En las montañas secas de Tirajana, donde el aire huele a polvo caliente y sal del Atlántico, Manuel Martín González encontró una verdad que pocos pintores habían sabido ver: la belleza de lo árido. Allí donde la luz no perdona y el color parece dormido, él descubrió que el alma del paisaje canario no estaba en el verde, sino en la geometría de la piedra, en la dureza del viento, en los pliegues antiguos de la tierra.
Martín González, nacido en Guía de Isora en 1905, fue un pintor que supo hacer del archipiélago un mapa emocional. Pasó su juventud en Cuba, donde la humedad del Caribe le enseñó a escuchar los matices del color. Pero fue al regresar a Canarias, en los años treinta, cuando su pintura alcanzó la madurez. Recorrió todas las islas, del Teide a la Caldera de Taburiente, del Roque de Agando al Bentayga, y en cada una de ellas dejó constancia de una identidad insular que respiraba volcanes, silencio y luz.
Su obra “San Bartolomé de Tirajana”, hoy conservada en la Casa de Colón de Las Palmas, es un manifiesto de esa mirada. No hay exotismo ni romanticismo tropical: solo un respeto absoluto por la tierra que resiste. Los tonos ocres dominan el lienzo, pero detrás de cada sombra hay una emoción contenida, un diálogo entre lo humano y lo geológico. En su trazo, el barranco se convierte en plegaria y el cielo, en una extensión del alma.
Gran Canaria fue para Martín González un territorio de síntesis. Desde la costa de Mogán hasta las cumbres del Bentayga, el artista descubrió un orden natural que recordaba a las antiguas civilizaciones del desierto. En sus cuadros, el sur insular no es postal, sino presencia. Y en esa sobriedad está su modernidad: fue, sin pretenderlo, el primer pintor que entendió que el paisaje canario era contemporáneo por sí mismo.
Hoy, cuando los hoteles cubren el horizonte y el turismo impone su propio ritmo, mirar un lienzo de Martín González es volver a la pureza original del territorio. Su pincel captó un sur sin artificios, donde las tabaibas y los tarajales tenían tanto protagonismo como las nubes que apenas se movían sobre las montañas.

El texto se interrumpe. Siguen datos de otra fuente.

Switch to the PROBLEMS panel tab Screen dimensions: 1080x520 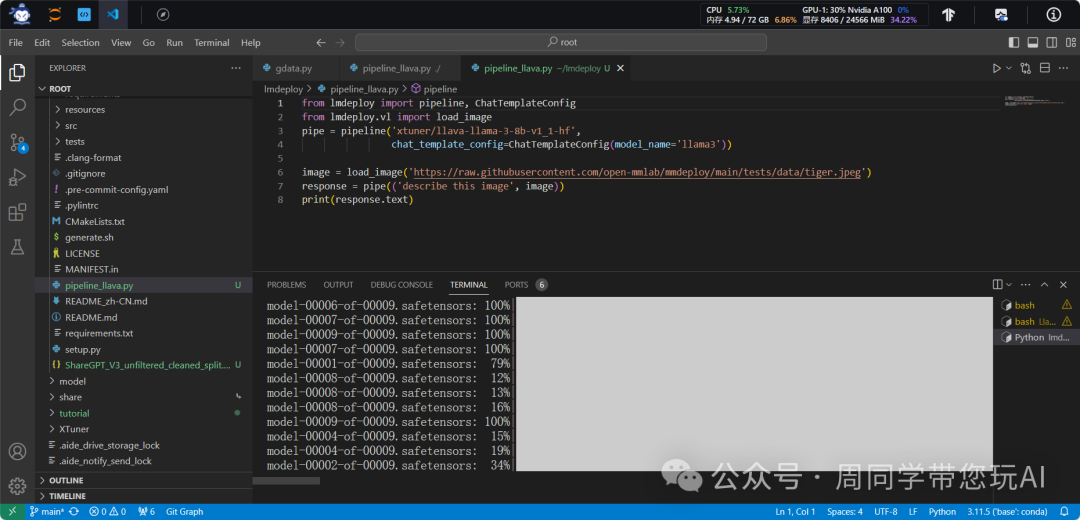tap(286, 285)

Su legado se dispersó por el mundo —en museos, transatlánticos y colecciones privadas—, pero sigue siendo aquí, en Canarias, donde su pintura late con más fuerza. Porque pocas veces alguien ha sabido traducir con tanta honestidad el lenguaje mineral del archipiélago. En el sur de Gran Canaria, donde el sol cae a plomo y el mar parece una línea que nunca termina, Manuel Martín González pintó no lo que veía, sino lo que sentía. Y en ese gesto humilde, el paisaje dejó de ser un fondo para convertirse en protagonista.